I've built a machine learning api that uses Torch as the ML framework. When I upload the code to Googe App Engine it runs out of memory.
After some debugging I found out that the issue it the installation of Torch.
I'm using Torch 1.5.0 and python 3.7.4
So how do I fix this error? Maybe I can change something i app.yaml?
Error message:
Step #1 - "builder": OSError: [Errno 12] Cannot allocate memory
Step #1 - "builder": self.pid = os.fork()
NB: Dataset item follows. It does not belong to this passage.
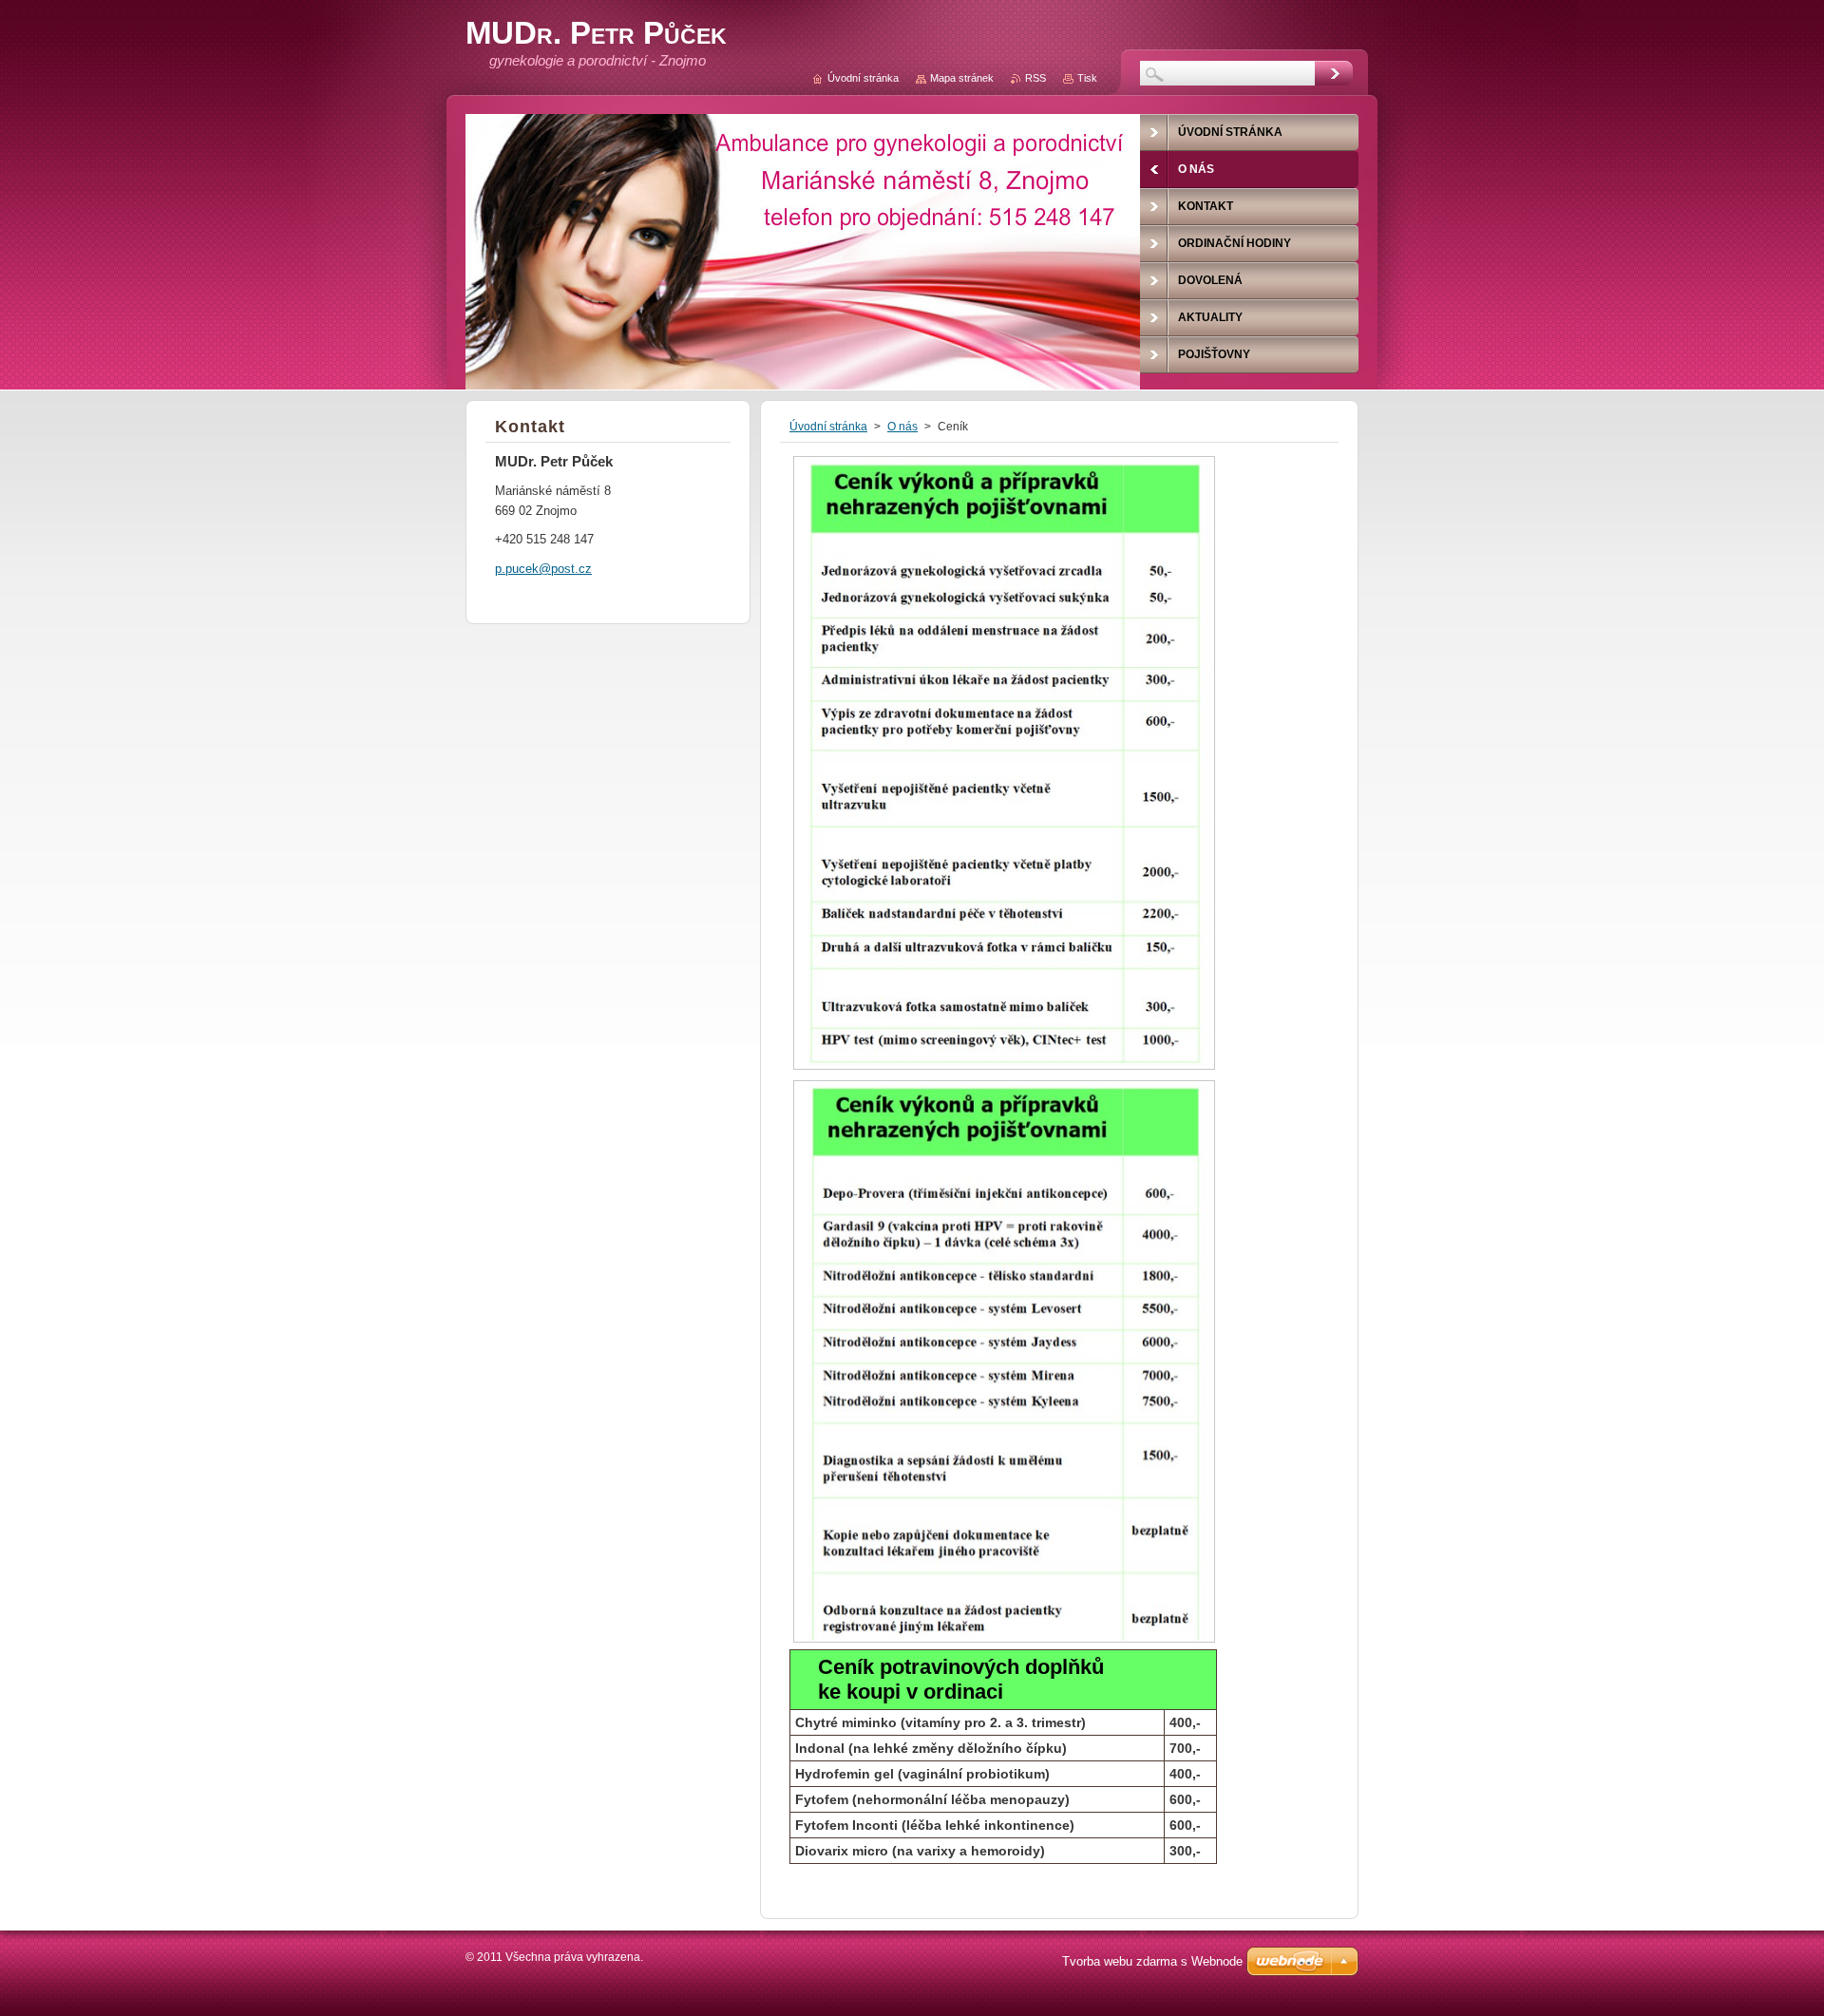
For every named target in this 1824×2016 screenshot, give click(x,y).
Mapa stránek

Step #1 - "builder": File "/usr/lib/python2.7/subprocess.py", line 938, in _execute_child
Step #1 - "builder": errread, errwrite)
Step #1 - "builder": File "/usr/lib/python2.7/subprocess.py", line 394, in __init__
Step #1 - "builder": File "/usr/local/bin/ftl.par/__main__/ftl/python/layer_builder.py", line 346, in _python_version
Step #1 - "builder": File "/usr/local/bin/ftl.par/__main__/ftl/python/layer_builder.py", line 332, in GetCacheKeyRaw
Step #1 - "builder": File "/usr/local/bin/ftl.par/__main__/ftl/python/layer_builder.py", line 109, in GetCacheKeyRaw
Step #1 - "builder": File "/usr/local/bin/ftl.par/__main__/ftl/common/single_layer_image.py", line 60, in GetCacheKey
Step #1 - "builder": File "/usr/local/bin/ftl.par/__main__/ftl/python/layer_builder.py", line 153, in BuildLayer
Step #1 - "builder": File "/usr/local/bin/ftl.par/__main__/ftl/python/builder.py", line 114, in Build
Step #1 - "builder": File "/usr/local/bin/ftl.par/__main__.py", line 54, in main
Step #1 - "builder": File "/usr/local/bin/ftl.par/__main__.py", line 65, in <module>
Step #1 - "builder": exec code in run_globals
Step #1 - "builder": File "/usr/lib/python2.7/runpy.py", line 72, in _run_code
Step #1 - "builder": "__main__", fname, loader, pkg_name)
Step #1 - "builder": File "/usr/lib/python2.7/runpy.py", line 174, in _run_module_as_main
Step #1 - "builder": Traceback (most recent call last):
And again this error message didn't appear when i didn't include torch in my requirements.txt
to reproduce:
app.yaml
runtime: python37
resources:
memory_gb: 16
disk_size_gb: 10
requirements.txt
gunicorn==20.0.4
aniso8601==8.0.0
beautifulsoup4==4.9.0
boto3==1.13.3
botocore==1.16.3
bs4==0.0.1
certifi==2020.4.5.1
chardet==3.0.4
click==7.1.2
colorama==0.4.3
docutils==0.15.2
filelock==3.0.12
Flask==1.1.2
Flask-RESTful==0.3.8
googletrans==2.4.0
idna==2.9
itsdangerous==1.1.0
Jinja2==2.11.2
jmespath==0.9.5
joblib==0.14.1
MarkupSafe==1.1.1
numpy==1.18.4
protobuf==3.11.3
python-dateutil==2.8.1
pytz==2020.1
regex==2020.4.4
requests==2.23.0
s3transfer==0.3.3
sacremoses==0.0.43
sentencepiece==0.1.86
six==1.14.0
soupsieve==2.0
tokenizers==0.5.2
tqdm==4.46.0
transformers==2.8.0
urllib3==1.25.9
Werkzeug==1.0.1
main.py
import flask
from flask import Flask, request
from flask_restful import Api, Resource
app = Flask(__name__)
api = Api(app)
production = False
import json
# Import api code
# Create main api 'view'
class main_api(Resource):
def get(self):
question = request.args.get('question')
# Run the script
# But not necessary for the minimum working test
return {
'question': question,
# 'results': results_from_script,
}
# Adds resource
api.add_resource(main_api, '/')
# Starts the api
if __name__ == '__main__':
host = '127.0.0.1'
port = 8080
app.run(host=host, port=port, debug=not production)
I fixed this error by using the flex enviroment.
The only thing I had to change was the app.yaml
runtime: python
env: flex
entrypoint: gunicorn -b :$PORT main:app
runtime_config:
python_version: 3
manual_scaling:
instances: 1
resources:
cpu: 2
memory_gb: 5
disk_size_gb: 10
And then it was ready to be deployed